───── Working data ─────
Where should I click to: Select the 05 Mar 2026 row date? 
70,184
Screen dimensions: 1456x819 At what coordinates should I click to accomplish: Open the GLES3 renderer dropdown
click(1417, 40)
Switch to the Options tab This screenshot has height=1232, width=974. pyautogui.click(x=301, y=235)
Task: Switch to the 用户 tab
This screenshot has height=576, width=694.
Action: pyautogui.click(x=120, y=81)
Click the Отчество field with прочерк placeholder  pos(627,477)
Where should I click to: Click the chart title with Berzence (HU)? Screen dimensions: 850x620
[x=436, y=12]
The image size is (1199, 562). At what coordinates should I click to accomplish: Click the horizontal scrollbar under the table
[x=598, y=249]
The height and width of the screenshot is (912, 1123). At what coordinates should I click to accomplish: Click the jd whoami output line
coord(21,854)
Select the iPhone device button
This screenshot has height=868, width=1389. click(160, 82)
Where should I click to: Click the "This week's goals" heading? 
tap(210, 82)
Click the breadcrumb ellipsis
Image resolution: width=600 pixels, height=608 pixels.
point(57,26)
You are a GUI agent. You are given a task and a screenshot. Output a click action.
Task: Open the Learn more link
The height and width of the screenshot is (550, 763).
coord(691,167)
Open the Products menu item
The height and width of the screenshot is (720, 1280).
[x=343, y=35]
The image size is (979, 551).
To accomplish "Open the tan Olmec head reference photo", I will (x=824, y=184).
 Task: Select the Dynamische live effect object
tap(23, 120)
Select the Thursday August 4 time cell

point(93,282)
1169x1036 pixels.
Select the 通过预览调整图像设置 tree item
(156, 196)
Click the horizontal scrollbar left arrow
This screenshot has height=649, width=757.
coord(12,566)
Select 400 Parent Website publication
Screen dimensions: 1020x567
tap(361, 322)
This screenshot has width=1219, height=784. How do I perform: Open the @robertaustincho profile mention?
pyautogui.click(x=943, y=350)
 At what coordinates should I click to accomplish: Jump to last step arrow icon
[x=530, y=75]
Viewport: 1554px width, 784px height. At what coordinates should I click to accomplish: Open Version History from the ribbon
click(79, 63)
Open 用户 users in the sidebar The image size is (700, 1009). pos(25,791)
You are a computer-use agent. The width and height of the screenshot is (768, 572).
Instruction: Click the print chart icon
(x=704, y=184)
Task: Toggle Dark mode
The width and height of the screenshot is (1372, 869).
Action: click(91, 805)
─────
## How to complete this task
Once the line containing "This screenshot has width=1219, height=784." is found, output it and each line after it through the end of the listing above, exactly, with nothing else.

## Solution for this exercise
This screenshot has width=1219, height=784. How do I perform: Open the @robertaustincho profile mention?
pyautogui.click(x=943, y=350)
 At what coordinates should I click to accomplish: Jump to last step arrow icon
[x=530, y=75]
Viewport: 1554px width, 784px height. At what coordinates should I click to accomplish: Open Version History from the ribbon
click(79, 63)
Open 用户 users in the sidebar The image size is (700, 1009). pos(25,791)
You are a computer-use agent. The width and height of the screenshot is (768, 572).
Instruction: Click the print chart icon
(x=704, y=184)
Task: Toggle Dark mode
The width and height of the screenshot is (1372, 869).
Action: click(91, 805)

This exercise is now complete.